Towards the end of the series – when the last preparatory sortie on their enemy goes awry, and North considers everyone expendable – Kieran sacrifices himself to save the others, experiencing permadeath in the process. However, due to lessons learned real-world throughout the series – and a time of soul-searching when the Kieran character dies – she returns in the nick of time to save the day: ​Lowflyer 2.0, Ciaran – now proudly playing as a female.

The rest of the team include…

Matt – IT dork in both worlds. His connection to the game frequently fails, leaving him in-game as unresponsive at crucial moments.

Kester – the team’s Security expert. Introduced in the opening of episode one, blowing the deep cover she’d been under at Cole-North, on their battleship ​Juno.
​ She’s very glad to be back with her clan-mates, and has missed them. She’s used to really drive home the sacrifice Kieran makes. In the real-world she lives not far from Ciaran, and they have some friendly chance encounters, unaware of each other’s in-game personas, of course. Ultimately, North’s actions lead her to quit the game at the end of the series.

Jay-Gee – At times reckless, puerile. Other times, thoughtful and elegant. This allegory for bipolar disorder comes to light at the series conclusion when it’s revealed they are brother and sister, sharing an account. With natural changes in their real-world circumstances, as well as the in-game loot from the heist, they go on to each have their own characters, and set up something akin to capo regimes.
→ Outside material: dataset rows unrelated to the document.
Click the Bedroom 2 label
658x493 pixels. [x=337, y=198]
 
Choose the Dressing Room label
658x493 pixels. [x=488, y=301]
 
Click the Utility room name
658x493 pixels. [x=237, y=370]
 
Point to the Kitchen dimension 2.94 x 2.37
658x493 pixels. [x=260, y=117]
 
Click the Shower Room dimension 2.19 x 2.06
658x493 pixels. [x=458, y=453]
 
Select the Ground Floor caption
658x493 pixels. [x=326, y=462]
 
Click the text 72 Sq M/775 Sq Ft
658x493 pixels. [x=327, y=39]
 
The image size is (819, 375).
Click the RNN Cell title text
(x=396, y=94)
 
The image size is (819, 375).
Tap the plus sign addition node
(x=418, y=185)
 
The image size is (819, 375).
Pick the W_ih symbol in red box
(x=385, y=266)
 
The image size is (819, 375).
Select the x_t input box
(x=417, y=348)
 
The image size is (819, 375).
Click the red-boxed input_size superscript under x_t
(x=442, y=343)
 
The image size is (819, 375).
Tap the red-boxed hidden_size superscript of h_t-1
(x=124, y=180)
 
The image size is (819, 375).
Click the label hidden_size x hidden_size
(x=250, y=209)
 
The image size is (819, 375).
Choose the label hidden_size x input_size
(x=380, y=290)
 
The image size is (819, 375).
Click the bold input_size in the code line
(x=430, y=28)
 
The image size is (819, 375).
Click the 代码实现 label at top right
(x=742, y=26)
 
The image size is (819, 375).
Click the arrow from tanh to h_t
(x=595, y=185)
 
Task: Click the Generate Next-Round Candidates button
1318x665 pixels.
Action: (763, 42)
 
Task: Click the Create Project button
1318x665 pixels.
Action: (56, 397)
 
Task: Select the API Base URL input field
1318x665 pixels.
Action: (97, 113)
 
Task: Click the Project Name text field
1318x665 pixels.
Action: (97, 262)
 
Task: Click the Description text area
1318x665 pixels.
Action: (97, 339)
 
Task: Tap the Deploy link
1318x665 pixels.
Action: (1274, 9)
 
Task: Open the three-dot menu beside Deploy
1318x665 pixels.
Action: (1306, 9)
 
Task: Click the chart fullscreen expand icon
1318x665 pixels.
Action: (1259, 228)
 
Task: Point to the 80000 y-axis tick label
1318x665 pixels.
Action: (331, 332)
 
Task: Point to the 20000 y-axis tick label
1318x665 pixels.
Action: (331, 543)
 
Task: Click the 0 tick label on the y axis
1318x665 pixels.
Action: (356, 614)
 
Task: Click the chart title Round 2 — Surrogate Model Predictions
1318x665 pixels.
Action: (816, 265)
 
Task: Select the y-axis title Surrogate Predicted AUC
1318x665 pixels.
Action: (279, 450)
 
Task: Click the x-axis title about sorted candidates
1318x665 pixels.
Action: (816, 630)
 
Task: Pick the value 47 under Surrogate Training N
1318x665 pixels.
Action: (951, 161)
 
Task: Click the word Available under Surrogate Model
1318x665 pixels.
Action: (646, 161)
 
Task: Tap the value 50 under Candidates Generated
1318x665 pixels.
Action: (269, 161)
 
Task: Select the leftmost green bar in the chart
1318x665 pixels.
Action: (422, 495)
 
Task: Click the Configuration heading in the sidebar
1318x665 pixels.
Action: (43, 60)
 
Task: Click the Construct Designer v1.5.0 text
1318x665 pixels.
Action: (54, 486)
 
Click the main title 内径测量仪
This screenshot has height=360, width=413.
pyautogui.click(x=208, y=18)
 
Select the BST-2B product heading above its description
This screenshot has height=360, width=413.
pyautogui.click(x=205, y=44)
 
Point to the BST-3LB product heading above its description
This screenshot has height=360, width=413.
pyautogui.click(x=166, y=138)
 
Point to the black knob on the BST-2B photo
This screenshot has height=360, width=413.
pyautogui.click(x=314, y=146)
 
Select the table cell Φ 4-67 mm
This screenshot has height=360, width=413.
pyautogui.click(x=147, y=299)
The Cole-North organisation is painted as a massive, wealthy, and evil enterprise. This makes the plotting against them, the sneak attacks, the scope and planning of the heist so justifiable to the audience. Over there in Cole-North, the audience build up a rapport with one single ensign initially assigned to the ​Juno
​ .
Esther – She’s a likeable, obliging, twenty-something. In-game she wants to loyally work her way up the ranks. In the other world, she’s an almost radical advocate for animal rights and veganism; often forced to work against her strict ethics in order to cave two cents to rub together. Her character is a dichotomy. She’s Matt’s ex, though only the viewers are ever made aware of this; the opposing sides in the game battles unaware who the faceless other parties are.

Cole – co-founder of Cole-North back in the day. Given the way his Corporation has grown, its size as well as direction, along with North’s bitter focus, he’s portrayed as a morally rotten, real-world loser. As is happens, he’s a very pleasant family-man, and a veterinarian. To him it’s
all a very fun, engaging, game. He – if any of the characters – is actually interested in making a difference back in the real-world.

This is ultimately the reveal, and the core arc, for season one. It’s the story on which the other plots, observations, and episodes are carried along with. Also, spaceships! Lasers! Rocks!